IMAGES OF JESUS AND IMAGES OF THE CHRISTIAN LIFE
Images of Jesus matter. They correlate with images of the Christian life. What we think of Jesus gives shape to the Christian life. There are two prevailing images of Jesus:
(1) the popular image, or Jesus as divine saviour. Three major tenets support this image: (a) Jesus is the Son of God; (b) His mission was to die for the sins of the world; (c) His message was that he was the Son of God, the saving purpose of his death, and the importance of believing in him. The Christian life consists primarily of faith (believing). One understands certain things in Jesus' life and about Jesus to be true. Although belief may lead to much else, it is the primary characteristic of the Christian life.
(2) the moral image, or Jesus is a teacher of great moral principles.
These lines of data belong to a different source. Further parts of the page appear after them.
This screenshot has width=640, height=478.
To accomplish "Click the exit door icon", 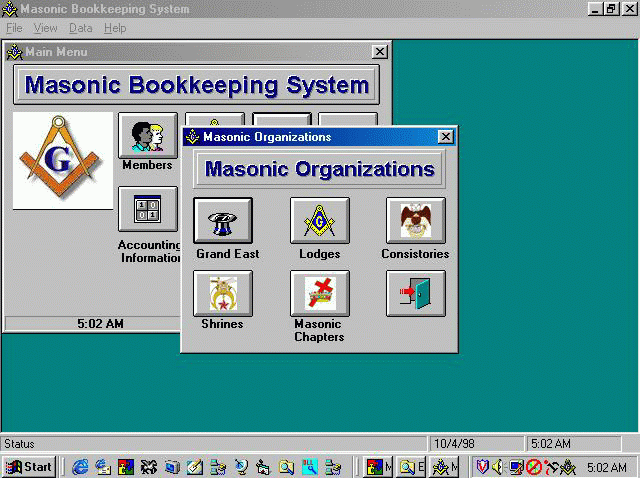I will tap(415, 293).
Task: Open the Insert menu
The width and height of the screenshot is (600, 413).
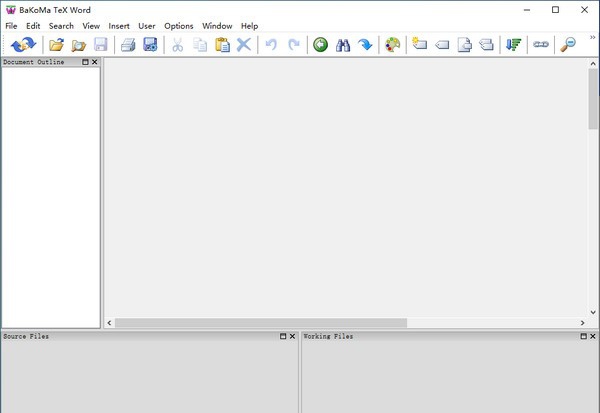Action: coord(119,25)
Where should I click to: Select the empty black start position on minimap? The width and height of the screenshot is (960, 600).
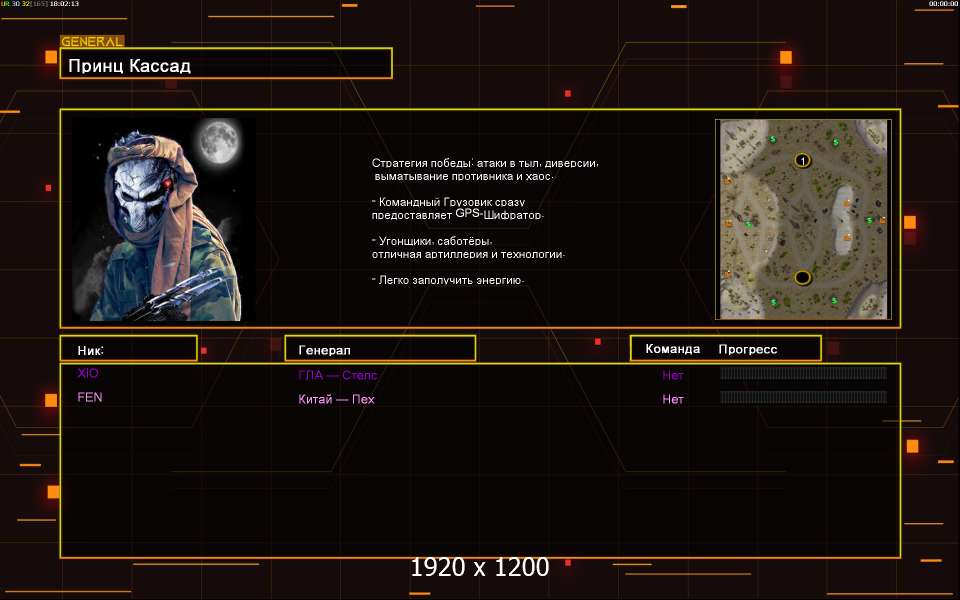[x=802, y=277]
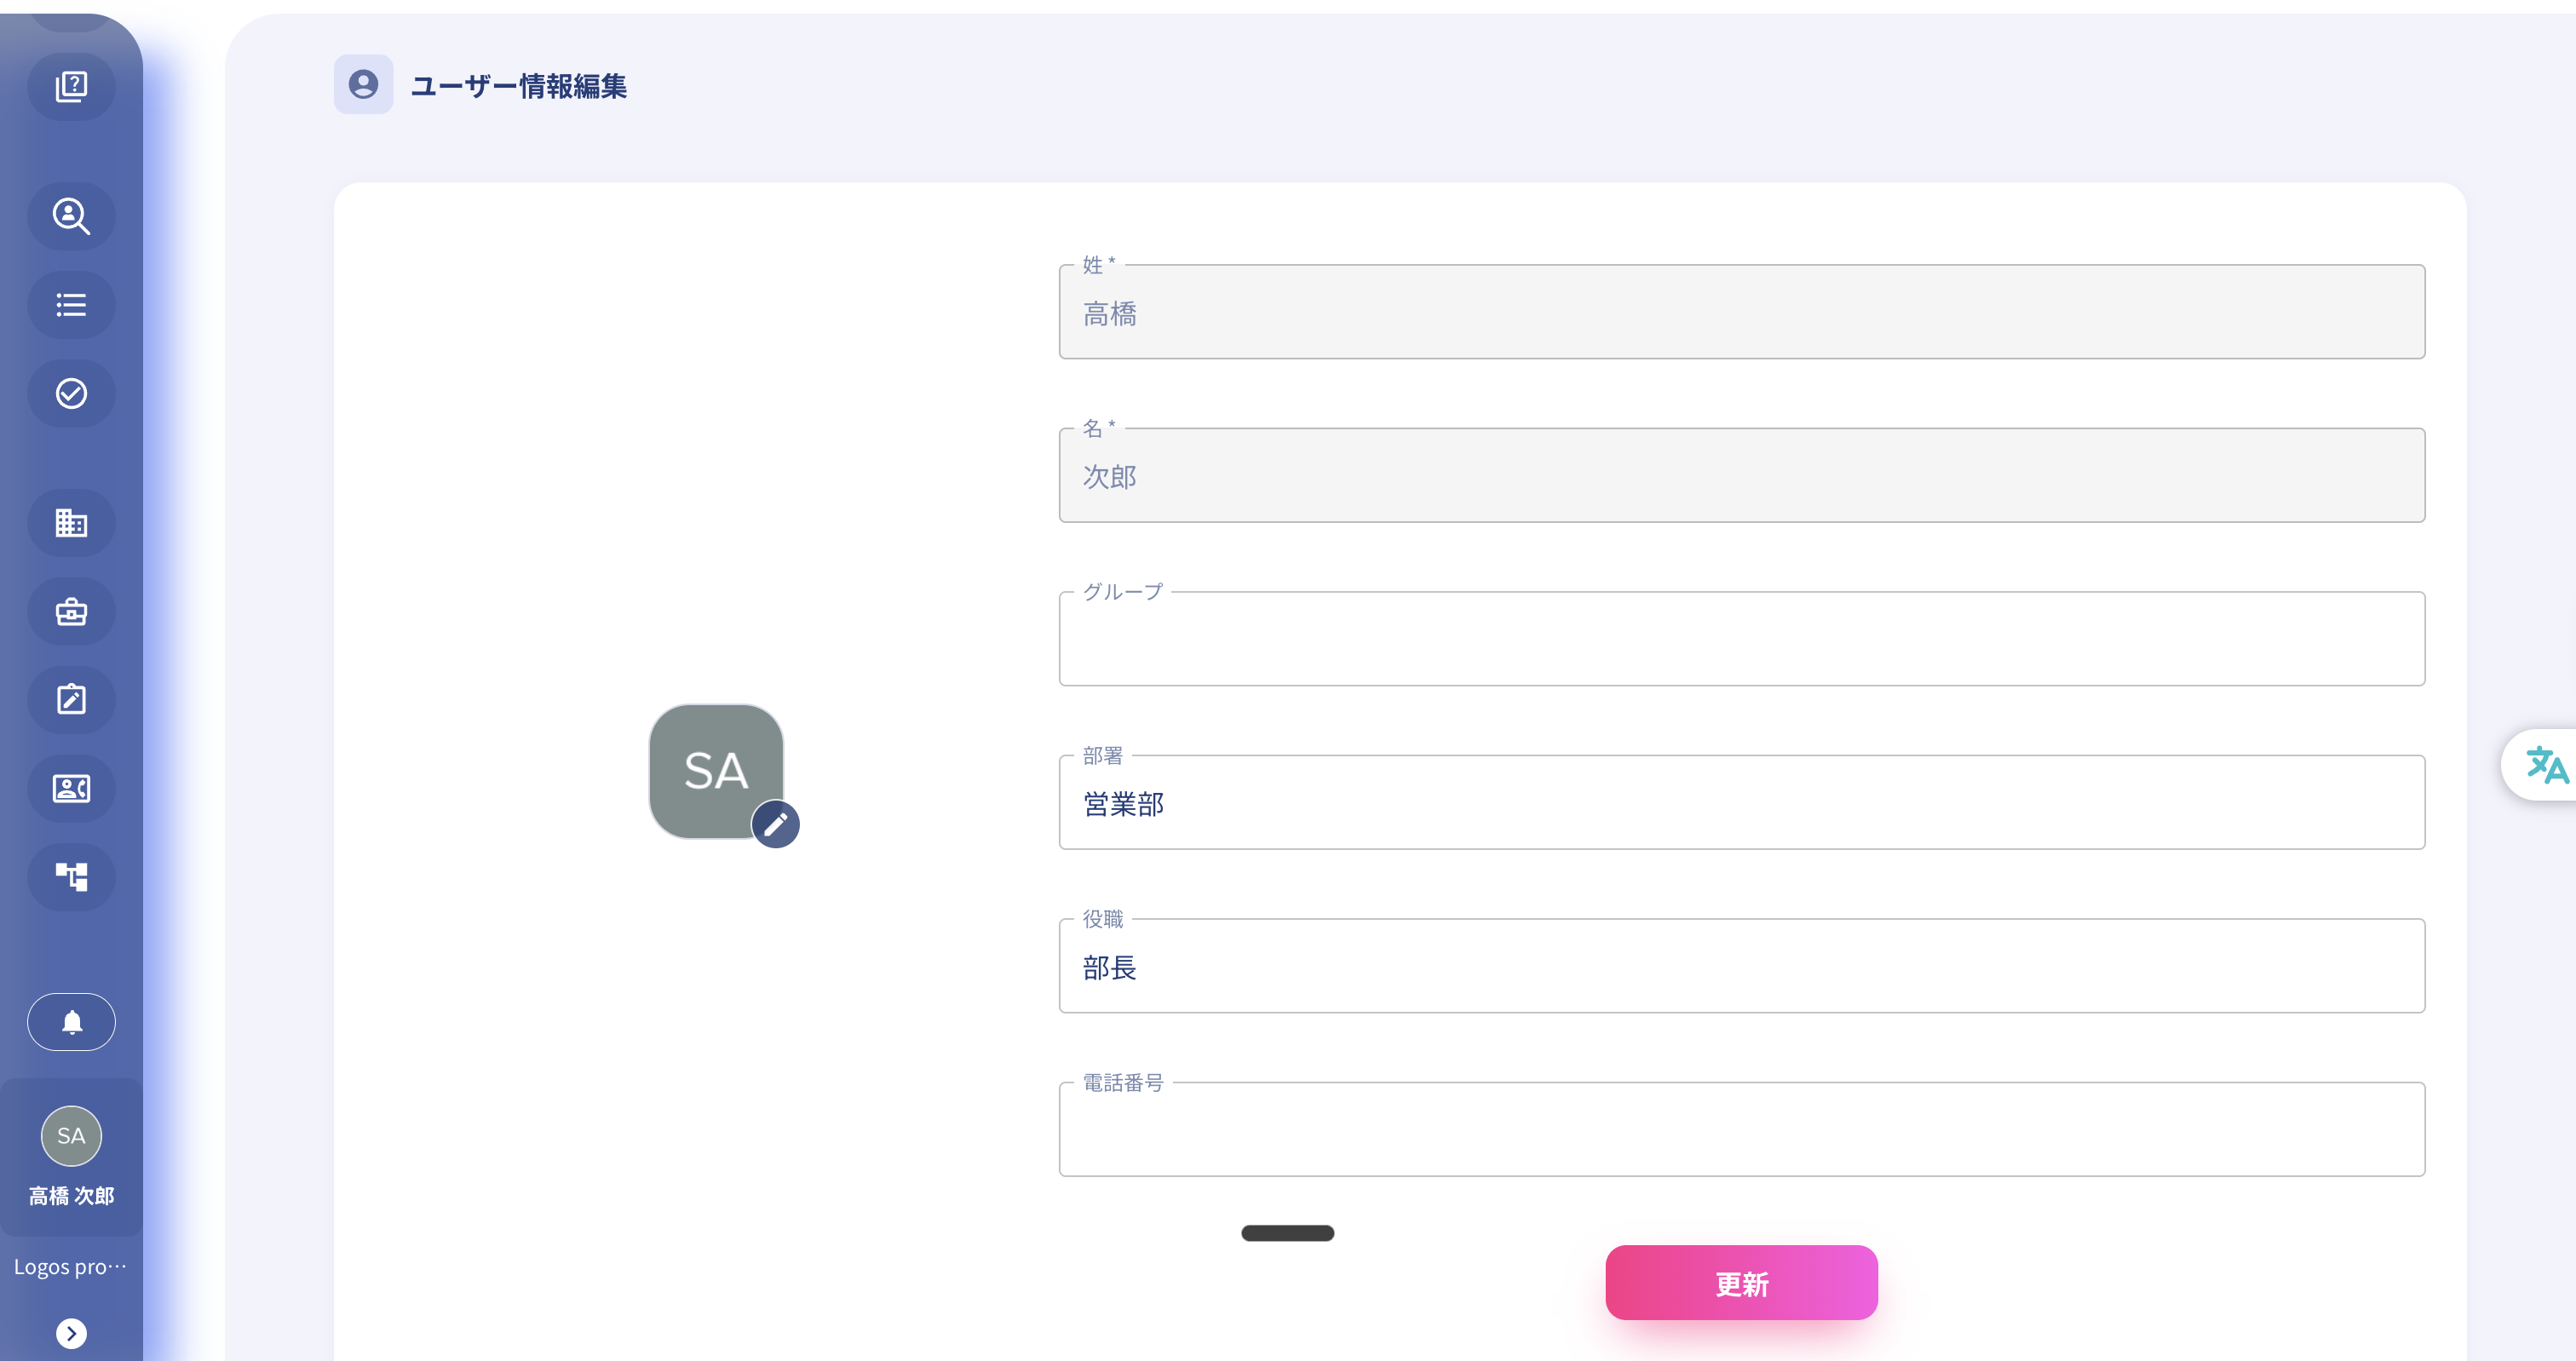Viewport: 2576px width, 1361px height.
Task: Open the company building icon
Action: 71,523
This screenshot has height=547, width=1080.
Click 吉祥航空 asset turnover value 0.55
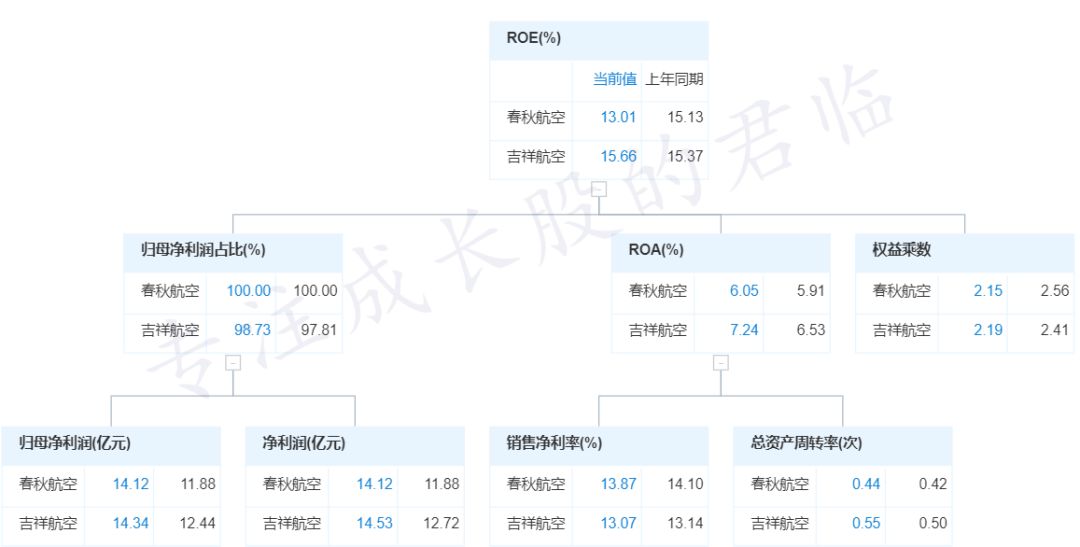[865, 523]
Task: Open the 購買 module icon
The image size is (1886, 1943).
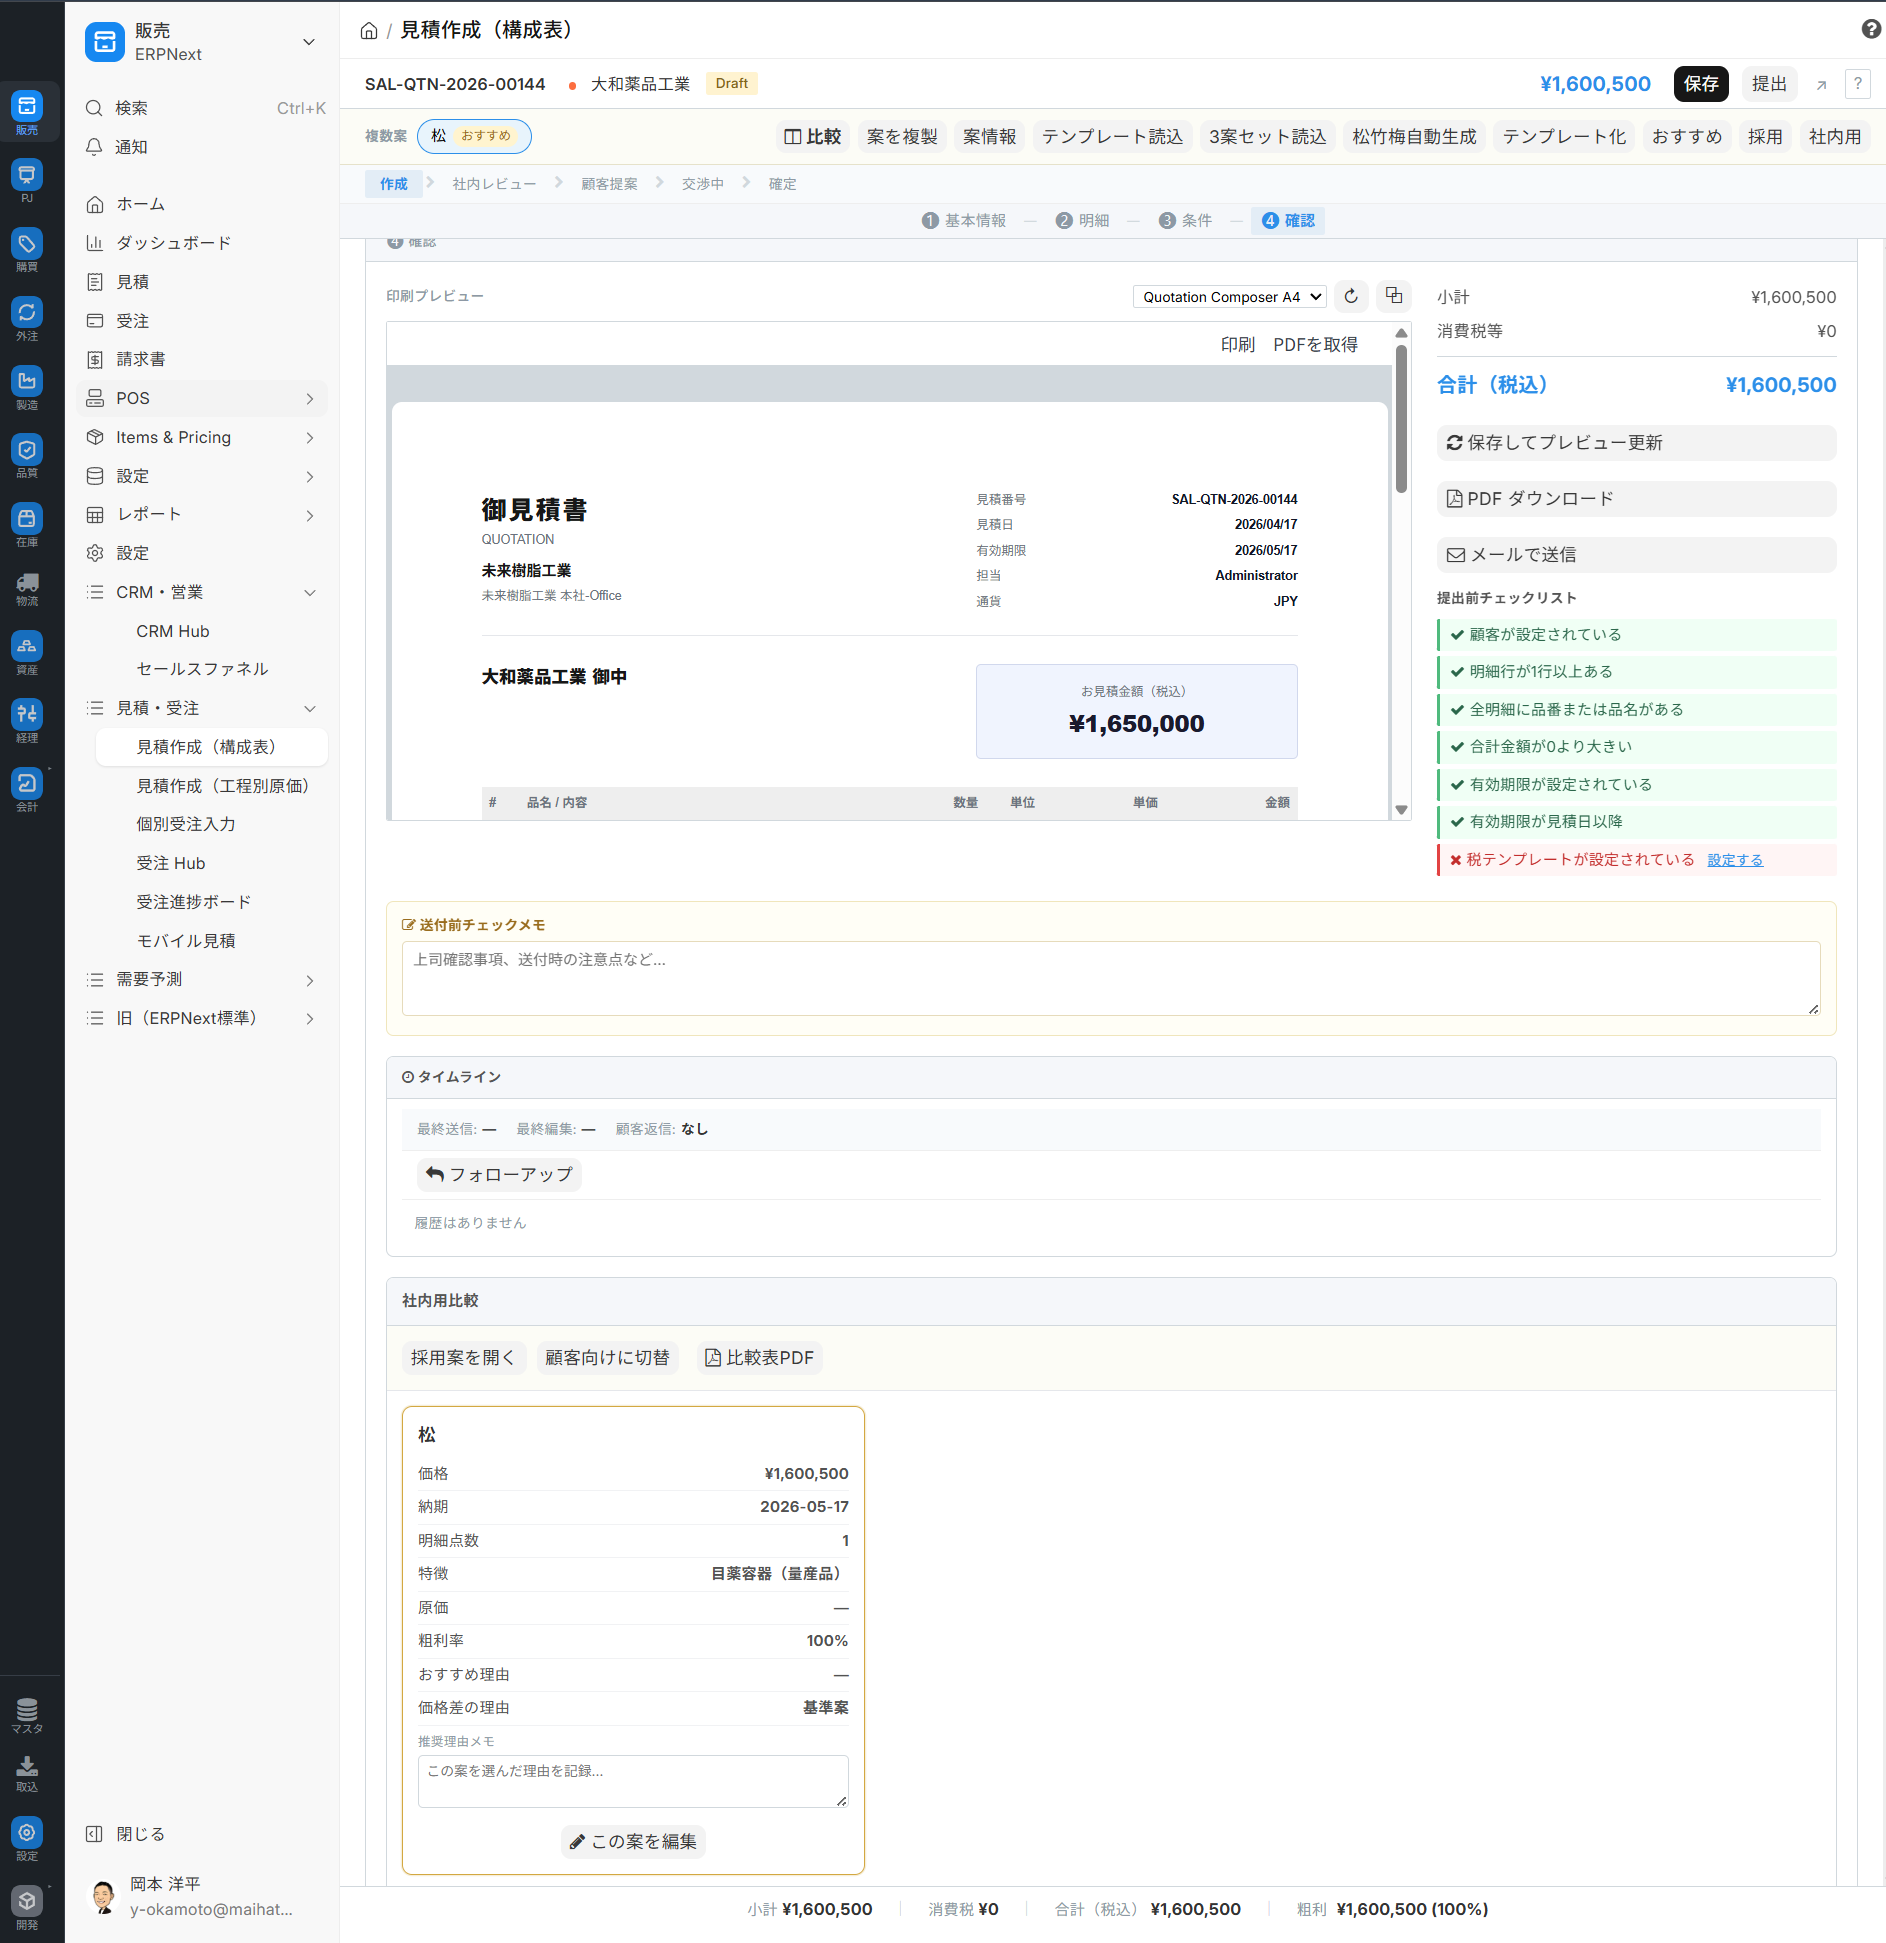Action: [27, 249]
He propounded a fairly narrow moral code, e.g. the Ten Commandments, the Great Commandments to love God, neighbor and self, The Golden Rule, Sermon on the Mount, etc. The image of the Christian life that results is "being good", or seeking to live as Jesus lived.
Neither of these visions are adequate. This life is ultimately not about believing or being good, but it is about a relationship with God that involves us in a journey of transformation.
MEETING JESUS AGAIN: MY (BORG'S) OWN STORY
A church group to which I was going to speak asked me to "Talk to us about Jesus and make it personal." Not sure what to make of that, I wrote "Me and Jesus" on a sheet of paper and began to reflect on those words. I began to trace my earliest memories through childhood, adolescence and adulthood.
Childhood
I grew up in a small North Dakota town in a family which attended the Lutheran Church. Out of my experiences there, I remember pictures of Jesus with sheep and with children. I knew that he was God's son and that he had been born to a virgin. I remember my father reading the birth story on Christmas eve. I also knew that Jesus died on a cross and rose from the dead. I memorized John 3.16 for a Sunday-school program. And it was clear to me that believing in Jesus and telling others about him was the most important thing in the world. "What was at stake was nothing less than souls perishing, lost in the shades of night."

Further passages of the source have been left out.